**What you will do:** Pick out all lines in the listing holding the string "Given" and copy them.

Start of Source records

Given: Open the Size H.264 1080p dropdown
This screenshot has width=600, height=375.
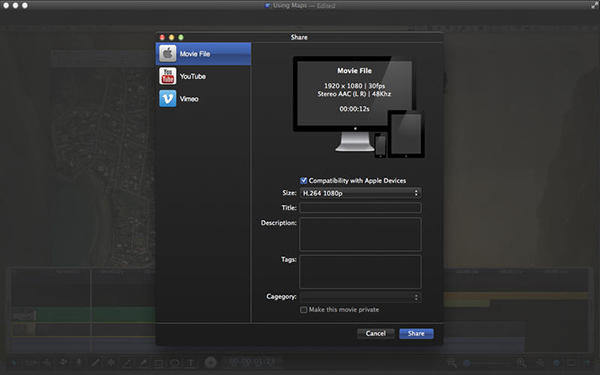Looking at the screenshot, I should click(x=360, y=193).
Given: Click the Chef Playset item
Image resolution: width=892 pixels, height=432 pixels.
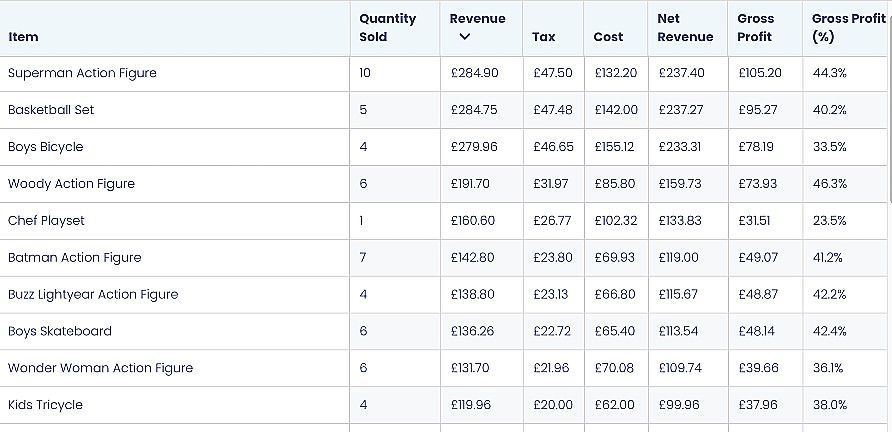Looking at the screenshot, I should (x=46, y=221).
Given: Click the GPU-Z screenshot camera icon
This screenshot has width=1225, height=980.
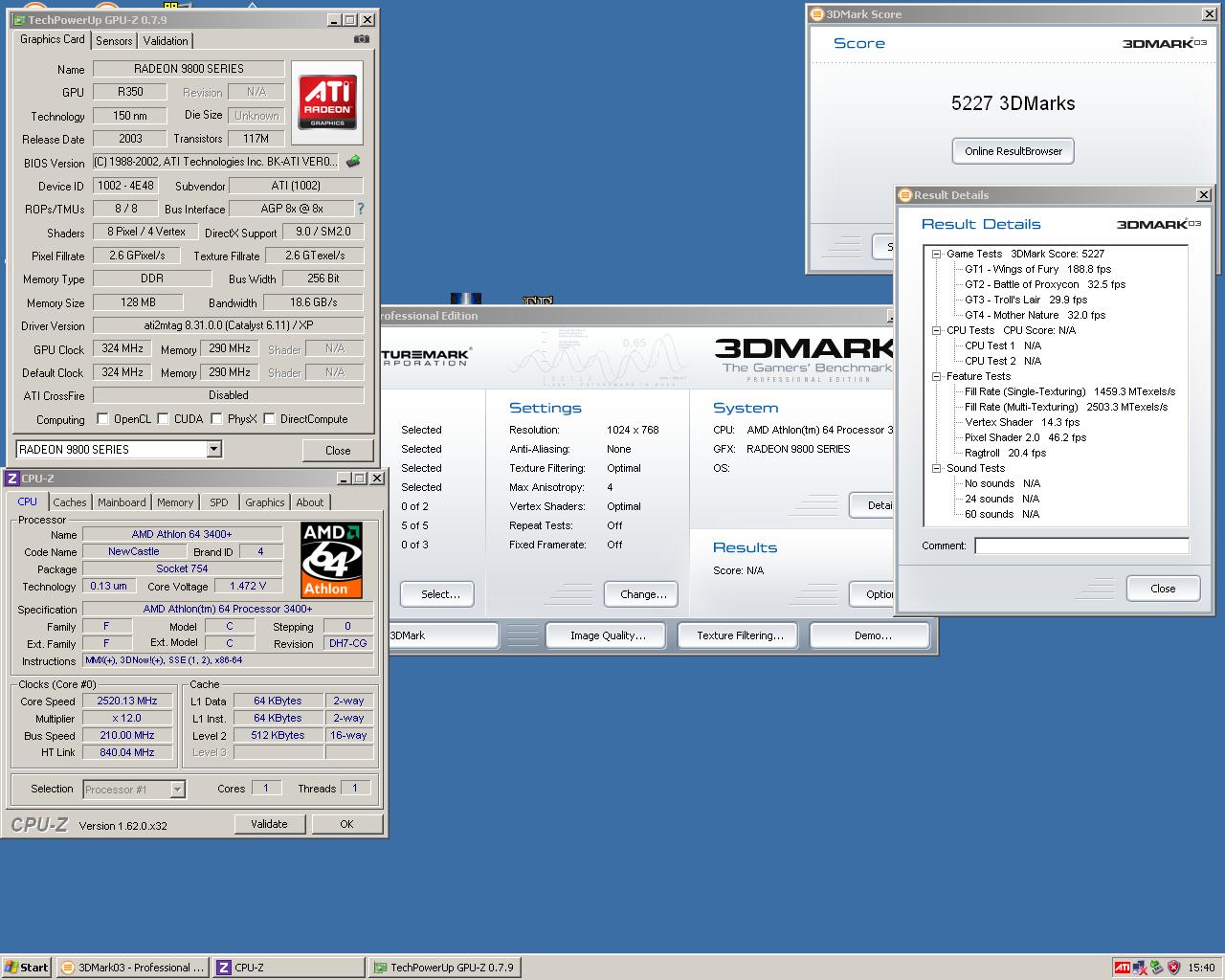Looking at the screenshot, I should (361, 39).
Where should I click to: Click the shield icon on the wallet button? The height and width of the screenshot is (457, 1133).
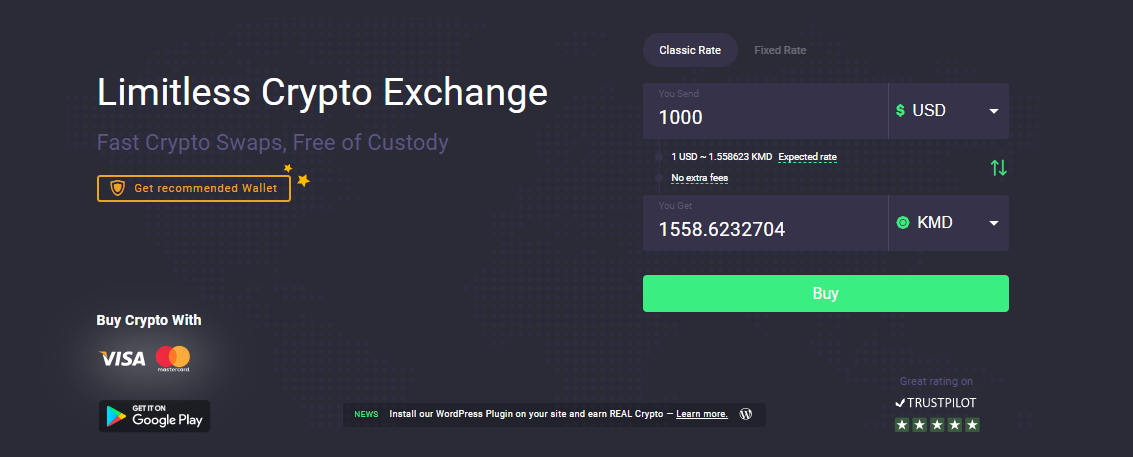(117, 188)
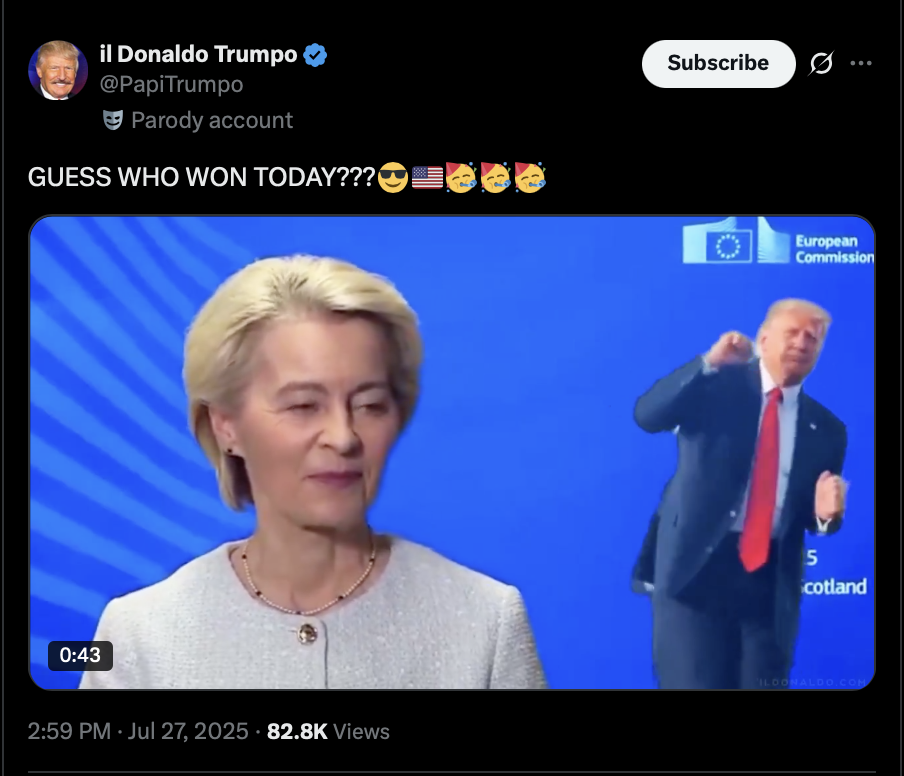Open the @PapiTrumpo handle link

pos(171,85)
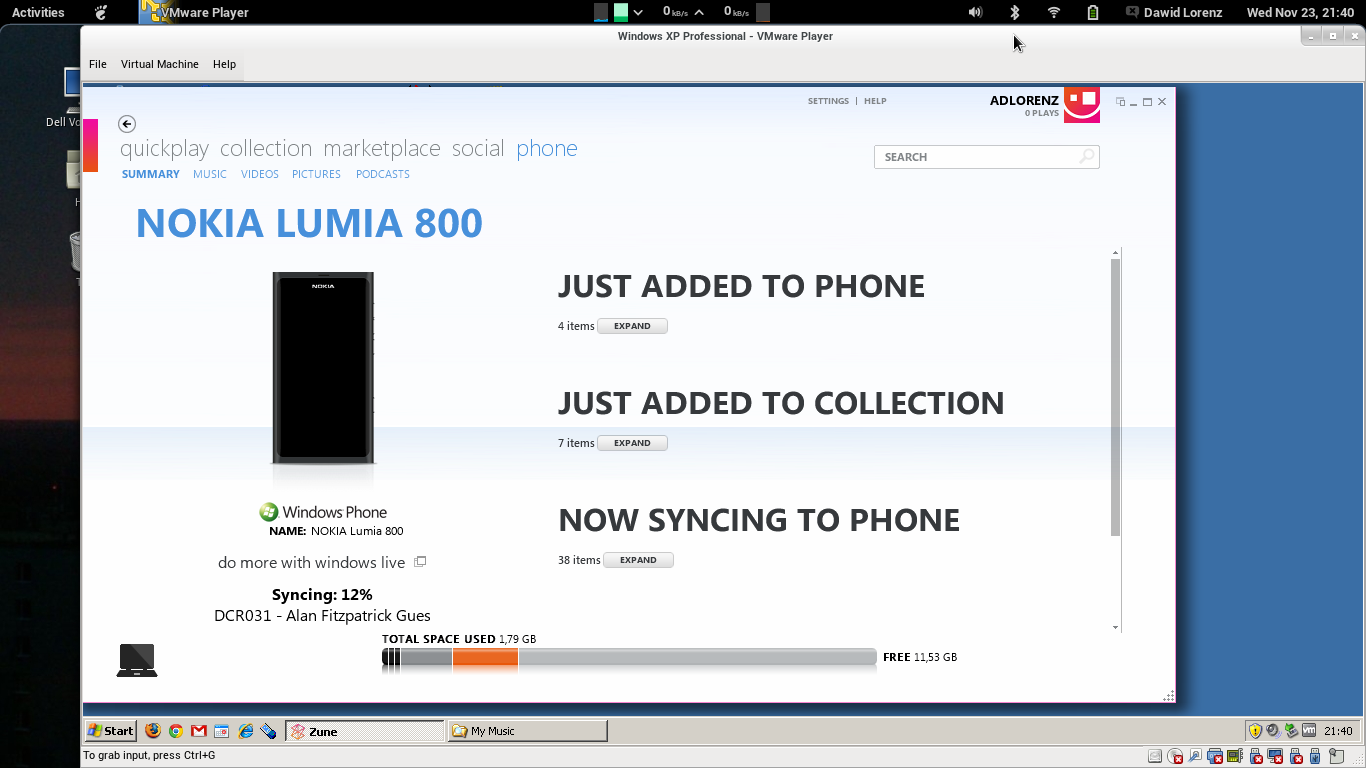This screenshot has height=768, width=1366.
Task: Launch Firefox from the quick launch bar
Action: pyautogui.click(x=153, y=731)
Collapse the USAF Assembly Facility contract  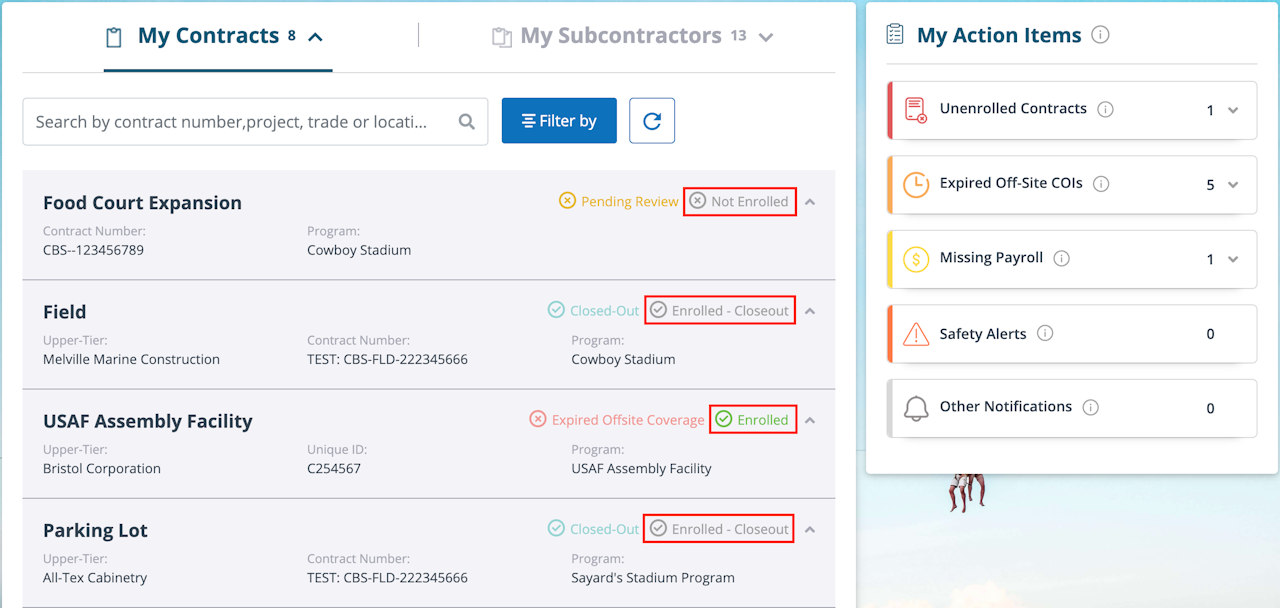click(810, 420)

End of Source records

**Completed task:**
Given: Open the Size H.264 1080p dropdown
Given: Click the Chef Playset item
Given: Click the GPU-Z screenshot camera icon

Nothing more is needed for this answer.